With this in mind, the moms of Chocolate Milk Mommies, led by Angel Warren, decided to pose for a nursing photoshoot as breastfeeding “goddesses” for Black Breastfeeding Week.
“To us a goddess theme was perfect because they represent strength, poise, and patience; qualities we all feel to be important when breastfeeding,” Adams says.
The mothers did each other’s hair and makeup, including body art, and all wore goddess crowns as they posed for photographer Keisha Cohill.
“After rocks, dust, kneeling and crying babies Keisha was able to capture a beautiful moment, as she always does,” Adams says. “Every single time we get together we always discuss how beautiful it is to have all of us amongst one another.”

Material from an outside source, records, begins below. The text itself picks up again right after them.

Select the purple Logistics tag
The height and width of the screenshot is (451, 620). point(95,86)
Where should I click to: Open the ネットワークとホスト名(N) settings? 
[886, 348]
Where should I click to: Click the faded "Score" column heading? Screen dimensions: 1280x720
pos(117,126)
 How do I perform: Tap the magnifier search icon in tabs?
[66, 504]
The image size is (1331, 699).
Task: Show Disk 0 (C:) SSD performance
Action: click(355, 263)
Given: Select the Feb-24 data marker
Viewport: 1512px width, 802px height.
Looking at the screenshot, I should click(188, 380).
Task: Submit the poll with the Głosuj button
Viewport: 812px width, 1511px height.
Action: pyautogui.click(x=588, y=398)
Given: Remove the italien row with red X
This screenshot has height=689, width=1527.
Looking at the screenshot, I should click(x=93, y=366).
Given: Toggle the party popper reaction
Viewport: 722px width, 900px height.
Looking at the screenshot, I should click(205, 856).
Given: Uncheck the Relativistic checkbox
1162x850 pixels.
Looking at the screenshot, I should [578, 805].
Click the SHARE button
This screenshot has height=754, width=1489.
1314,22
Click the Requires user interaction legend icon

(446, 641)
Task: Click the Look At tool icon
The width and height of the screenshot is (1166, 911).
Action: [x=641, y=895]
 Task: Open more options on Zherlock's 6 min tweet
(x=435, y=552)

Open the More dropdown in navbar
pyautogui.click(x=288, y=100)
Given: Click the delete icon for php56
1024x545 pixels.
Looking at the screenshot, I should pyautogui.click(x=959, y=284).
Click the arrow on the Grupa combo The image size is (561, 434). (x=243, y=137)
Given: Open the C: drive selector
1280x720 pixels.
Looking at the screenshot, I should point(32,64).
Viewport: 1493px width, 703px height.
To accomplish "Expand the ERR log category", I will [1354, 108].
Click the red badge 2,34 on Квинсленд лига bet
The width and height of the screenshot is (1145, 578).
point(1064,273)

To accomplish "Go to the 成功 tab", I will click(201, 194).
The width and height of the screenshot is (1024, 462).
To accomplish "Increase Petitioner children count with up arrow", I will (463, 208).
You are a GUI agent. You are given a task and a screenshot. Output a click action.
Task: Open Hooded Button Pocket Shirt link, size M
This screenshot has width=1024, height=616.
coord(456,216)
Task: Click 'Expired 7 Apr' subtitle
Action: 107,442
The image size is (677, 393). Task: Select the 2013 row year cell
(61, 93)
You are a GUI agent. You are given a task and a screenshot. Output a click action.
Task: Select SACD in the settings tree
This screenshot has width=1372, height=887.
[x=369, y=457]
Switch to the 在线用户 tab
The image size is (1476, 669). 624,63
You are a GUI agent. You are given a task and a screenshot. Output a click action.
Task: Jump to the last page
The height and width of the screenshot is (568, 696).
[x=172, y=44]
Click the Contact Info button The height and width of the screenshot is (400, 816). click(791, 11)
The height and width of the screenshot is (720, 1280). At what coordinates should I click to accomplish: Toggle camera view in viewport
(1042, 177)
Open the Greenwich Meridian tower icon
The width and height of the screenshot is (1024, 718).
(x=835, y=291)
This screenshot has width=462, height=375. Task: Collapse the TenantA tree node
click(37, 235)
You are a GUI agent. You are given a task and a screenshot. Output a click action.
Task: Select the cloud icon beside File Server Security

The group hoped that the images will show the beauty of breastfeeding, and encourage more Black women to nurse.
“It is important to show black women breastfeeding because our community needs it,” Adams says. “We need the support and we need our children to be healthy as well.”
Plus, she adds, breastfeeding in public is difficult for women of all races, and that needs to change.
Feeding a child in public from the breast is often seen as indecent and given a perverse sexual connotation,” Adams says. “The indecency claims of public breastfeeding generalizations make it hard for any woman, let alone an African American woman, to nurture her child through breastfeeding.”
Unfortunately, Adams and her fellow moms faced some backlash after sharing the photos, with people accusing them of putting down women who don’t breastfeed.
“We are not nor have we ever frowned upon women who do not breastfeed, because that is a personal choice that we can not control nor do we care to control. We also have nothing against any other race; however, we are our community’s biggest advocates,” Adams says. “These photos were for empowerment, confidence, and awareness of breastfeeding.”
The moms say that their goal is simply to encourage women to feed their babies in whichever way works best for them — and to end the marginalization of Black breastfeeding women.
“For some moms, breastfeeding looks like this. For others, they may choose to cover themselves. And some moms may choose not to breastfeed at all. All of which are perfectly okay,” says group member Jennifer Miller, 27. “You are your baby’s No. 1 advocate!”